▶ _Texto apresentado_
Domingo pode ser o fim da era Bolsonaro. Duas visões de Brasil muito diferentes se encontram. A possibilidade de mudança é alta. Bolsonaro já foi derrotado no primeiro turno. Derrota inédita para um presidente em exercício.

Os fatos neste final de campanha parecem confirmar a tendência de derrota. O primeiro deles foi a frase de Bolsonaro confessando uma atração sexual por uma refugiada venezuelana de 14 anos: “pintou um clima”. Para um líder político que se diz defensor da família, dos bons costumes e da religião, a frase de Bolsonaro é escandalosamente contraditória. Seria o mesmo que um líder na luta contra a corrupção aparecer com milhares de dólares na cueca.

Mesmo sem pressão da mídia e da campanha opositora, o fato ganhou as redes e, num primeiro momento, produziu 1,5 milhão de postagens. Bolsonaro afirmou que as meninas venezuelanas estavam se preparando para se prostituir. Falso. Isso também causou revolta.

No âmbito político, o caso Roberto Jefferson, do princípio ao fim, é negativo para a campanha de Bolsonaro. As três granadas que lançou contra os policiais acabaram explodindo também no colo de seu aliado.

No fim de semana, Jefferson, em nome da liberdade de expressão, lançou um ataque repugnante contra a ministra Cármen Lúcia. Ele estava proibido de usar a internet, de dar entrevistas e receber políticos, mas fazia tudo isso. O ataque em si, pelas características repulsivas, invalidava a chamada luta pela liberdade dos bolsonaristas, que, de fato, queriam como tática apenas esticar a corda contra o Tribunal Superior Eleitoral (TSE), produzindo mentiras e atraindo a repressão.

Uma demonstração mais nítida dessa tática foi a de um pastor em Minas Gerais que falsamente se disse obrigado a desmentir uma notícia pelo TSE. Era uma forma sensacionalista de divulgar fake news.

A resistência armada de Jefferson ferindo dois policiais é uma demonstração extrema do absurdo da política bolsonarista. Ele atraiu a Polícia Federal, ao provocar a própria prisão, e a recebeu a tiros de fuzil e explosão de granadas.

A tática de provocar o TSE e, mais ainda, a superutilização de armas revelaram como o bolsonarismo é perigoso no descumprimento da lei e na resistência armada.

Muito possivelmente, Jefferson, um homem doente, queria provocar um confronto armado e aparecer como uma vítima da luta pela liberdade, tumultuando a última semana de campanha. Foi um gesto desesperado, felizmente neutralizado porque o agressor foi preso sem nenhum arranhão.

Dois policiais ficaram feridos, assim como um cinegrafista espancado por manifestantes da extrema direita.

▶ _Material coletado_

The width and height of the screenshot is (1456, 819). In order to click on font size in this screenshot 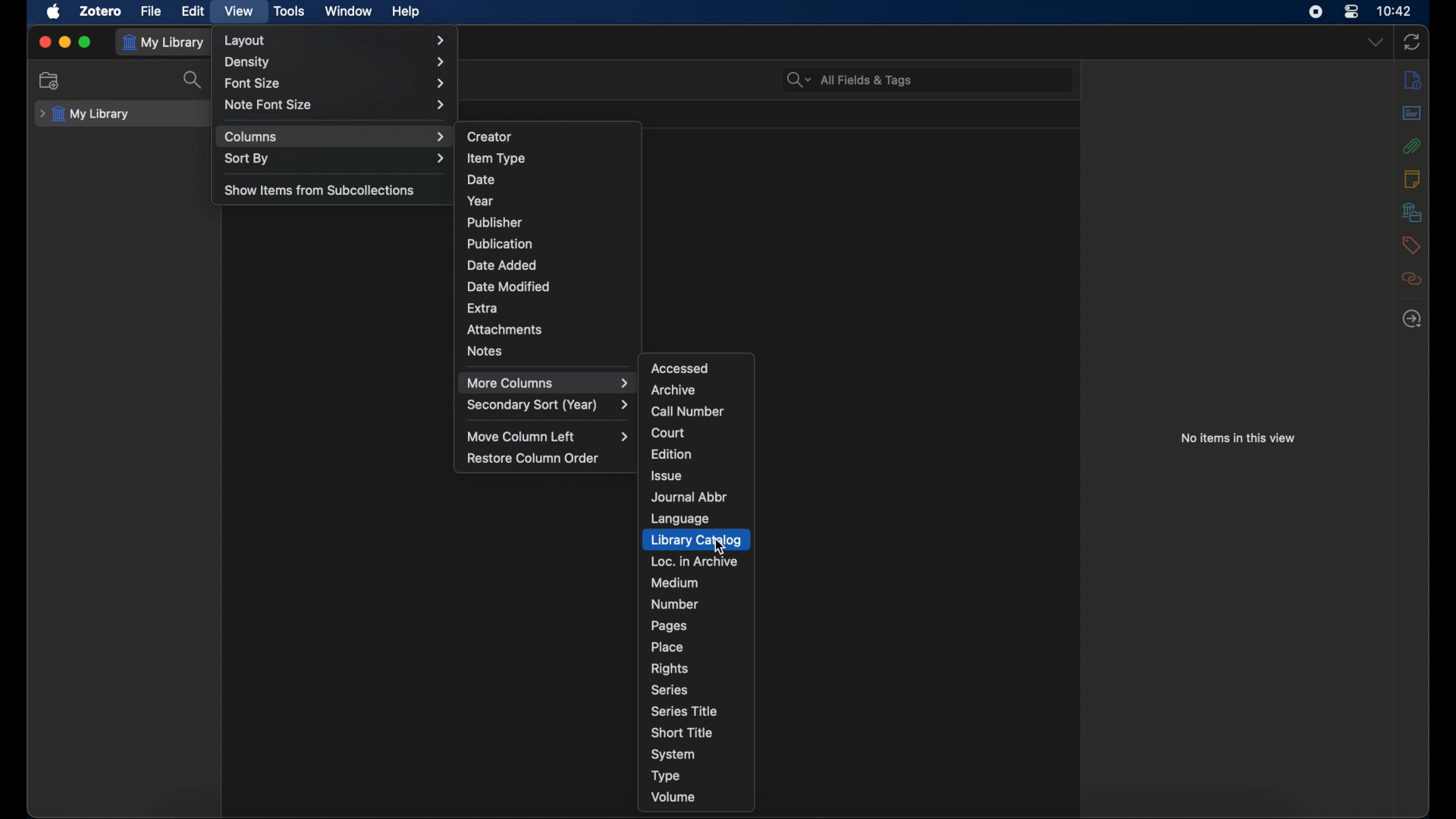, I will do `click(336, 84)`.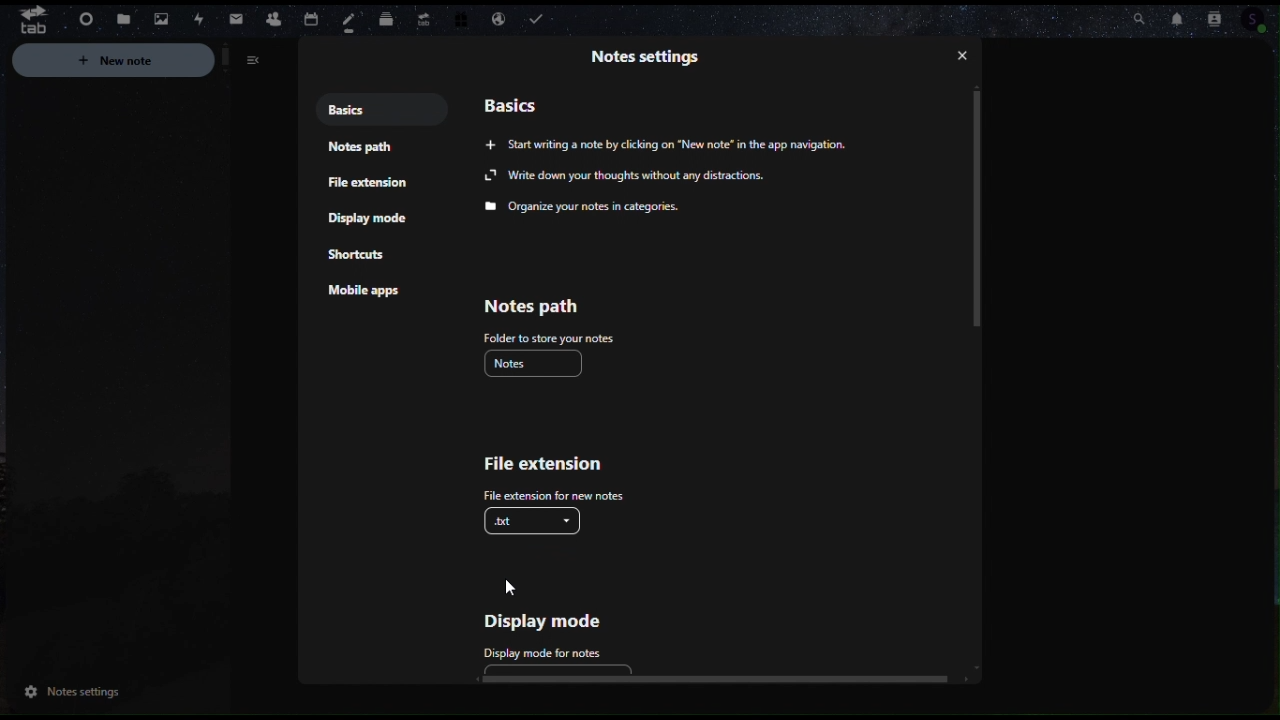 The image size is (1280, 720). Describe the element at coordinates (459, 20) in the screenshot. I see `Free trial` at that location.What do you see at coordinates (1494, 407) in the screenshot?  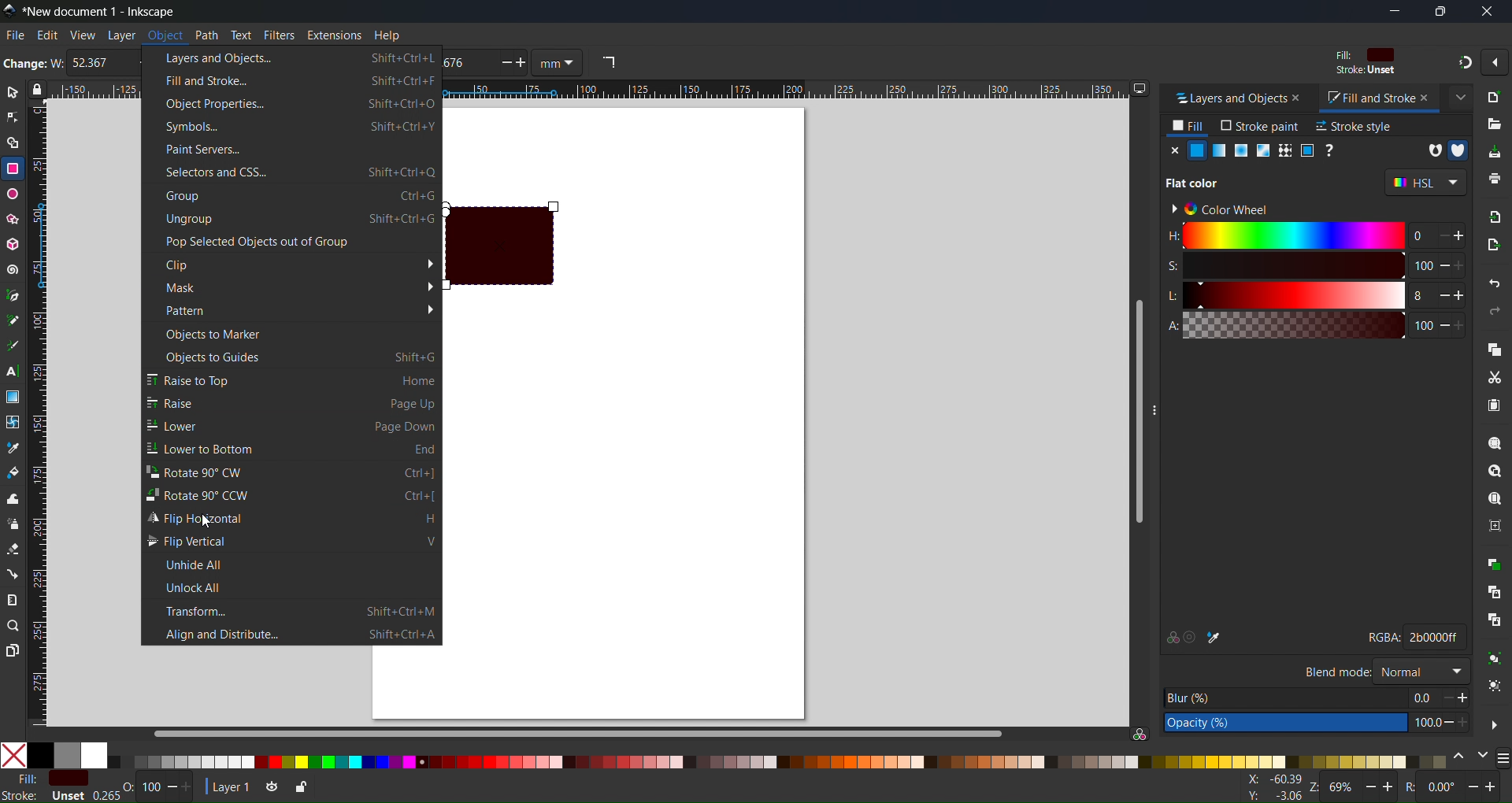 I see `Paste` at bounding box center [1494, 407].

▶ _O pedido_
Resuma em duas frases o texto apresentado acima.

▶ _Resultado do exercício_
O domingo pode marcar o fim da era Bolsonaro, já derrotado no primeiro turno, e os fatos do final de campanha parecem confirmar essa tendência, a começar pela frase "pintou um clima" sobre uma refugiada venezuelana de 14 anos, que ganhou as redes e causou revolta. O caso Roberto Jefferson também é negativo para a campanha, pois o aliado atacou a ministra Cármen Lúcia e recebeu a Polícia Federal com tiros de fuzil e granadas, ferindo dois policiais, o que revelou como o bolsonarismo é perigoso no descumprimento da lei e na resistência armada.